Practice not planning to bid new work while it focuses on Stratford cultural projects
O’Donnell & Tuomey co-founder Sheila O’Donnell has said the practice won't be chasing any new work until the new year in order to focus on its two landmark projects at the Olympic Park.
O’Donnell, whose practice yesterday released fresh images of V&A East, said she and partner John Tuomey had decided to put off seeking new jobs in order to focus on the the Stratford projects.
O’Donnell & Tuomey is delivering the “bookends” of the East Bank scheme, designing venues for both the V&A and Sadler’s Wells.

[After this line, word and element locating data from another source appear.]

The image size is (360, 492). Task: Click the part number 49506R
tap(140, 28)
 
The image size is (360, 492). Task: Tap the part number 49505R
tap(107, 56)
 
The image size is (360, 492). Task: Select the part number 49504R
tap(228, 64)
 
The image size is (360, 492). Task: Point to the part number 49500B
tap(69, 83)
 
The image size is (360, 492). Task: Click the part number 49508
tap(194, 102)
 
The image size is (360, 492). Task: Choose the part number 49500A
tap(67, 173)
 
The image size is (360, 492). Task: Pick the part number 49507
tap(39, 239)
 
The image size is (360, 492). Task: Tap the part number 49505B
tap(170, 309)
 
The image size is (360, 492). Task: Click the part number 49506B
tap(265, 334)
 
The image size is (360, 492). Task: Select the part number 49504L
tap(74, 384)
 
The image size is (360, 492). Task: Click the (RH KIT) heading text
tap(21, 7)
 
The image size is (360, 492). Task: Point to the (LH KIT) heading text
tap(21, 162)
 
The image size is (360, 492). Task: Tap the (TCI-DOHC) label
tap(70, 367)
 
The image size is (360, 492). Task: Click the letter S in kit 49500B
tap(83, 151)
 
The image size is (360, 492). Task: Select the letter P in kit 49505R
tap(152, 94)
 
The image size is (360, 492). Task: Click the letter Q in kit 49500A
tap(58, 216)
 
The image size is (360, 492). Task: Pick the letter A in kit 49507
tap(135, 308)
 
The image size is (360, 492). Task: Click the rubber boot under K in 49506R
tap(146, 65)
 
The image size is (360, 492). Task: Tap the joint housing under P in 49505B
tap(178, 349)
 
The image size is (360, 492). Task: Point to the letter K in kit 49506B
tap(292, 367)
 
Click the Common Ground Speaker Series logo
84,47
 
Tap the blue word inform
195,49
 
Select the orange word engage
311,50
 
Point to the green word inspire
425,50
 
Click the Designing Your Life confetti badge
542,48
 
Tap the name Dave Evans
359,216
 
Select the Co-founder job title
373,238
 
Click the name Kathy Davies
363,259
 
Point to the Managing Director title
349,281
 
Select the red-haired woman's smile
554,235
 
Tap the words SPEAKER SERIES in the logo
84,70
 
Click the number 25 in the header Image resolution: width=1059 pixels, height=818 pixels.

Speaking to BD, O’Donnell said: "At the moment we are concentrating on what we are doing. We have come to a new stage with these two buildings so we really want to focus on them and on making them as good as we can. It’s a huge thing for us.
"We now have four staff in London which means we can work very closely with the rest of the team. Having a presence here is quite important given the scale of the project.
"We’re always talking to people in Europe about competitions but we’ve just been through a phase of doing some competitions which we didn’t win. We realised then that we have something so amazing to do for the rest of the year that John and I decided we want to really put our attention into the next stage of design development for the V&A and Sadler’s Wells. They are so important and so exciting."
O'Donnell also spoke about the "distress" she and Tuomey felt over the possible eviction of the Central European University from the building the pair designed for it in the centre of Budapest.
O'Donnell described the university's potential expulsion from the project, which has been shortlisted for the RIBA International Prize 2018, as "ironic".
She said: "It’s very strange for us to have designed a building around a particular institution which now may well be evicted by the government of the country which it’s located in.
"It is odd because the university is all about democracy and democratisation of the east, so it’s really ironic they would be evicted from their house. They have up until now found having the new building to be really helpful to them in a way, giving them a sense of power and a right to stay there."
She said the last time the practice met with the university's president, Michael Ignatieff, he said the new building had given the university "a much better sense of identity", something she said she had felt very positive about.